Do you love data? So do we.
To figure out what parts of our lives have the greatest impact on global warming, our experts conducted two years of in-depth research using a computer model that tracked emissions in 500 separate spending categories. The purpose of this research is to help you understand which daily decisions matter the most for your emissions and which ones you really don’t need to worry too much about.
We analyzed the climate impacts of consumer decisions ranging from insulating your home to changing your diet. And we measured the direct and indirect emissions caused by everything from going to the doctor to eating out at a restaurant to remodeling your home. (You can see our results summarized in two tables showing production, use, disposal and total U.S. emissions by category or average emissions per household).
So, how much do we emit?
On average, the activities of each American add some 21 tons of heat-trapping carbon dioxide to the atmosphere each year.
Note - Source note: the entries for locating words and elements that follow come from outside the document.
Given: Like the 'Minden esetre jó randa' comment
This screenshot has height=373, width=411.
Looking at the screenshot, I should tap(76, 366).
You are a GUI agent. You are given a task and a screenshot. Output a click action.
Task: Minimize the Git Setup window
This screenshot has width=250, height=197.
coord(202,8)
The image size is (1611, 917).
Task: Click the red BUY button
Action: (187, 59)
Twenty-one tons is a hard number to get one’s head around, so think of it this way: That’s more carbon dioxide than you would cause by driving an average car all the way around the world at the equator. As Americans, we have per-person emissions four times the global average and twice that of other countries with a similar standard of living to our own, such as France and Japan. That means there’s lots of room for improvement.
All discussions of emissions, unless otherwise noted, use pounds and tons (2,000 pounds in a ton)—the most familiar units of measurement to most U.S. readers.
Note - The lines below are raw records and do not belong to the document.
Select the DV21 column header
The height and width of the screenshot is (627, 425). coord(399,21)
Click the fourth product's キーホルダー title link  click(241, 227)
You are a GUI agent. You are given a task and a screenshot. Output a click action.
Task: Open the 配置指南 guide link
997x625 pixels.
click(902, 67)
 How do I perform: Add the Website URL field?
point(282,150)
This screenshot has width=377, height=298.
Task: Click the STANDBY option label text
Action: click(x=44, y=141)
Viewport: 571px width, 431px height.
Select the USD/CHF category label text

Similarly, discussions of “carbon emissions” or “carbon dioxide” refer to emissions of units of “carbon dioxide equivalent” (CO2e). This term takes into account the potency of various heat-trapping gases such as methane and nitrous oxide and converts their total global warming impact to an equivalent mass of CO2, the most prevalent heat-trapping gas.
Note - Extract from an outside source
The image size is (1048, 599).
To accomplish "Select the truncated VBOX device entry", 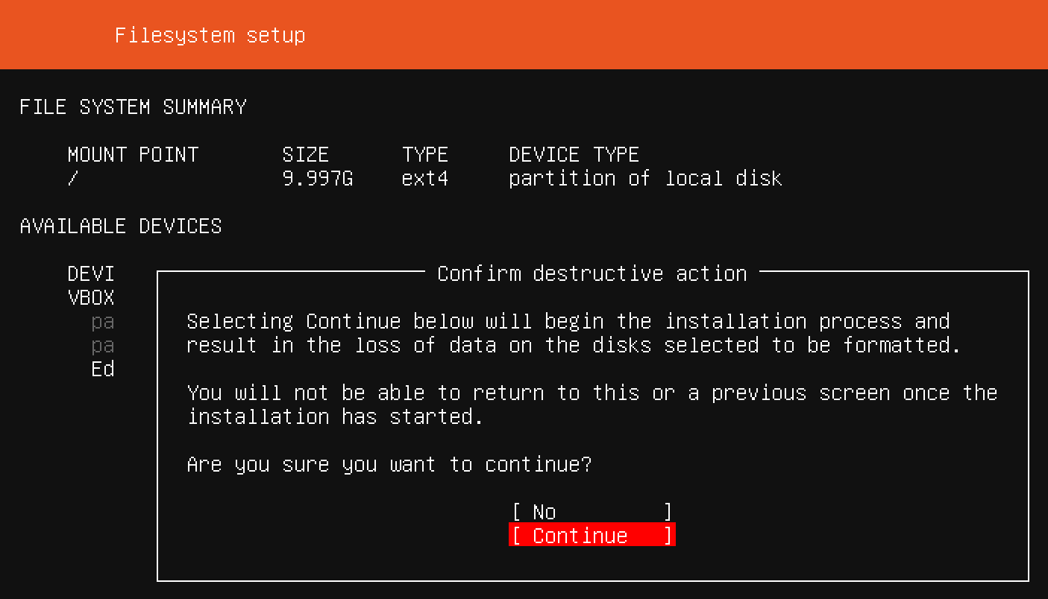I will click(x=91, y=298).
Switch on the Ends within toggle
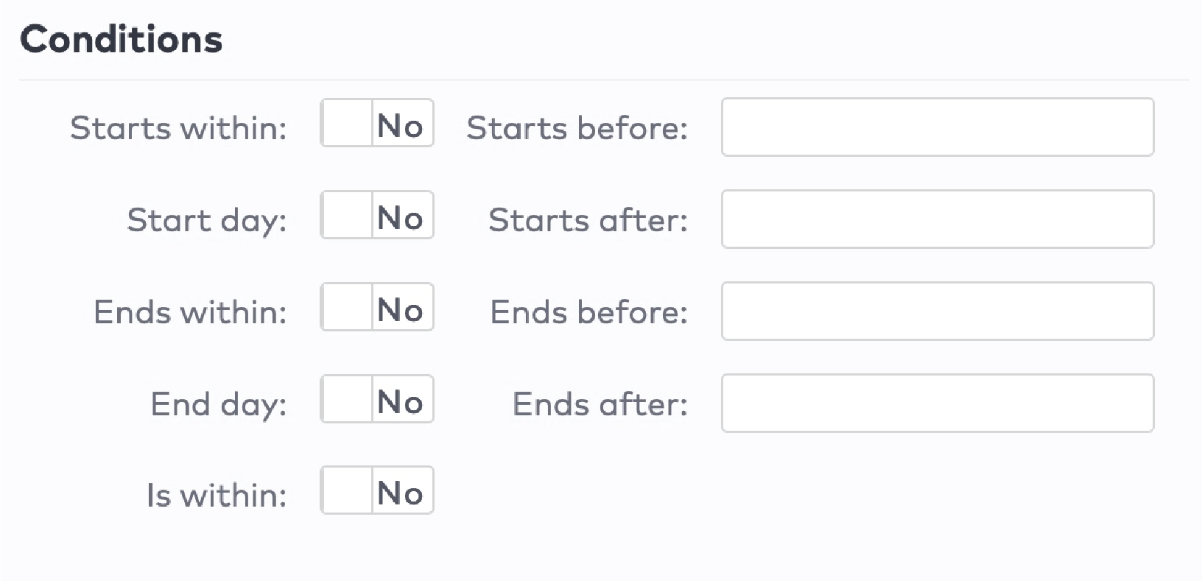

Emissions come from five key areas of our lives
In order to reduce our emissions most effectively, we need to know where they come from. Our study shows that our emissions come from five areas: transportation, heating/cooling your home, appliances and other energy users in your home, your food, and all the stuff you buy.
Transportation is the biggest area, and the vast majority comes from cars and trucks. For almost all of us, our cars are the single biggest personal contribution to climate change. That means when it comes time to buy your next car, choosing one with the best possible gas mileage that meets your family’s needs offers one of your biggest opportunities to cut emissions.
Home heating and cooling is another important area. Upgrading your furnace or air conditioners to highly efficient models can make a big difference in reducing your emissions. So can sealing air leaks, because air leaks in the average American home may squander 15 to 25 percent of the heat our furnaces generate in winter and account for the same amount of unwanted heat our homes gain in summer. That’s equivalent to leaving a window in your home wide open all the time.
Home energy use from all the electricity we use to power our appliances and electronics is another big source of your emissions, and one with lots of room for reductions. For example, compact fluorescent and LED bulbs give you the same amount of light while using one quarter of the electricity or less. So you’d have to shut off your incandescent bulbs entirely for three out of every four days to achieve comparable savings. Cooler Smarter offers lots of specific tips and strategies for reducing your electricity consumption.
Food accounts for a sizable portion of our emissions. Of course, we all must eat. But, if you want to make cuts here, your best option is to reduce your consumption of meat, especially beef. That’s because a pound of beef is responsible for some EIGHTEEN TIMES the emissions of a pound of pasta. An average family of four that decides to cut their meat intake in half could avoid roughly three tons of emissions annually.
Stuff we buy—from tangible items like clothes and furniture to services like haircuts and healthcare—accounts for the remainder of our personal emissions. These purchases are spread across so many categories it is hard to get significant reductions from a single choice. That said, simply buying less stuff or purchasing recycled or reclaimed items can significantly trim your personal emissions.
How do I know I’ll get either the potential or average savings you describe in the 20/20/20 challenge?
Great question! You’ve noticed something really important: that none of us is average. We all have different circumstances—we drive more or less than average, some of us live in big houses in the suburbs, others in tiny apartments in the city, etc.
But even if your circumstances differ somewhat from the norm, the suggestions in the 20/20/20 challenge are still likely to identify the key areas where you can find the biggest emissions savings. That’s because we designed the challenge to focus on the many things most of us do have in common, such as the fact that most of us drive, eat, and live in homes with heating, cooling, and electricity.
That said, knowledge is power. If you know you drive a lot more than the average American, focus more of your attention on that area. If you are planning to remodel your home, you’ll find that Cooler Smarter offers a lot of advice for how you can meet and exceed the 20-percent challenge and lock in reductions in your emissions for decades to come.
Meanwhile, if you are a data hound and are inspired to more precisely track your personal 20 percent reductions, go for it! One comprehensive emission calculator is the one developed for the U.S. Department of Energy by Lawrence Berkeley Laboratory. You’ll need your energy bills and some other key data about your driving habits and home—so gather your materials and GEEK OUT!